To be done: Gather every line of the data below that contains the word "field", and copy each one. Treat uppercase and lowercase letters as different.

Given entries:
▼

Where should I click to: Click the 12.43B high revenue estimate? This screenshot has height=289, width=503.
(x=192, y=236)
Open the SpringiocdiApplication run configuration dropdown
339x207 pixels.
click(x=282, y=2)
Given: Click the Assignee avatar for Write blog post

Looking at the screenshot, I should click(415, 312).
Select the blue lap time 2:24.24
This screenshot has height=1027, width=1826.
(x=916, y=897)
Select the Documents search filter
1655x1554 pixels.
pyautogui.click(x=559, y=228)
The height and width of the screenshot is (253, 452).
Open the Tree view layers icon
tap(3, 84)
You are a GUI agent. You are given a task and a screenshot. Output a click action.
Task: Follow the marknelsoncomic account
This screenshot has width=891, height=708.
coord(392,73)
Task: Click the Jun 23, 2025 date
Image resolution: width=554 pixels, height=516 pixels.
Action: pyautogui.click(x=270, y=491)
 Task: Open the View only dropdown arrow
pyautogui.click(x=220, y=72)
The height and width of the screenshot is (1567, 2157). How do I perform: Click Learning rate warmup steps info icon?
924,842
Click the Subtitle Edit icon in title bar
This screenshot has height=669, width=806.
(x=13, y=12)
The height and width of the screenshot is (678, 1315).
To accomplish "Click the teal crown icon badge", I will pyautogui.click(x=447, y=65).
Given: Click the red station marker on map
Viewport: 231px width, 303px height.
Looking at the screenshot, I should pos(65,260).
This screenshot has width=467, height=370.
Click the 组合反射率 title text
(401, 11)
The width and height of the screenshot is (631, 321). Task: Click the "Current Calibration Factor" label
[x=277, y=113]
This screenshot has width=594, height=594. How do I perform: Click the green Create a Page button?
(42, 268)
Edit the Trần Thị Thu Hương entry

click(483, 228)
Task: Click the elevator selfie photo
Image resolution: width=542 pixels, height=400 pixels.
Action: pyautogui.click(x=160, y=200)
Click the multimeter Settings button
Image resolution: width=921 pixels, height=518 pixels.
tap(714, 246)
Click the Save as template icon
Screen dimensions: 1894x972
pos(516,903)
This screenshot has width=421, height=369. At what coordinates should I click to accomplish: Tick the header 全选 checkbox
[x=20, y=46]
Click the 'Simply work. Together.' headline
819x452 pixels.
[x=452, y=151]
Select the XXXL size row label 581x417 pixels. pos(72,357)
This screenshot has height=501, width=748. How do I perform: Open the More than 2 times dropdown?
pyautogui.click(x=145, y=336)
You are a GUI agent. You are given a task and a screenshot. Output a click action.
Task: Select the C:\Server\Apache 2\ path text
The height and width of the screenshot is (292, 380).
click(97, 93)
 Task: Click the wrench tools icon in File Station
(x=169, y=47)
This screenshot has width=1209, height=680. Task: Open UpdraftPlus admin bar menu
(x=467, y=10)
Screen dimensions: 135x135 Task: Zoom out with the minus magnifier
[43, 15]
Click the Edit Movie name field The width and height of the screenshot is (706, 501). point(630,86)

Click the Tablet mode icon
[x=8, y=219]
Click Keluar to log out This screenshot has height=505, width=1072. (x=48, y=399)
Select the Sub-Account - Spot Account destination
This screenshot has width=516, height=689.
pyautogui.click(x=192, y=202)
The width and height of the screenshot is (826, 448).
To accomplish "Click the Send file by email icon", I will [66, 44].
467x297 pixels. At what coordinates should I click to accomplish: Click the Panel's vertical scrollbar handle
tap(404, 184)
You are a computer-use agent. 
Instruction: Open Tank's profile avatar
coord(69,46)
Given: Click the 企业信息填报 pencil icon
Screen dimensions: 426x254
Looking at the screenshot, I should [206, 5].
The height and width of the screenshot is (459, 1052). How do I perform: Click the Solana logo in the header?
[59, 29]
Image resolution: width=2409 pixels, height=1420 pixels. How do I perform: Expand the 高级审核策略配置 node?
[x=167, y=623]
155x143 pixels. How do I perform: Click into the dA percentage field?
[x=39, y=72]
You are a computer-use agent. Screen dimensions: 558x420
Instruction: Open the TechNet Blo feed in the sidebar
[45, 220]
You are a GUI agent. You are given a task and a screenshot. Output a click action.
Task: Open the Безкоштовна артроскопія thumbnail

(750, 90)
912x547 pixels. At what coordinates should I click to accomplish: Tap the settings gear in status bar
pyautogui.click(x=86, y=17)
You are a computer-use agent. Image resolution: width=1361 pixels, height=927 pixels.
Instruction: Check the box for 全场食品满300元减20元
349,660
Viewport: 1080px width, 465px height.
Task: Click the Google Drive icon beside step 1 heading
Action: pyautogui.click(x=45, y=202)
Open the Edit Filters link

▲

Response:
Click the Edit Movie name field The width and height of the screenshot is (706, 501). point(630,86)
155x143 pixels. How do I perform: Click into the dA percentage field?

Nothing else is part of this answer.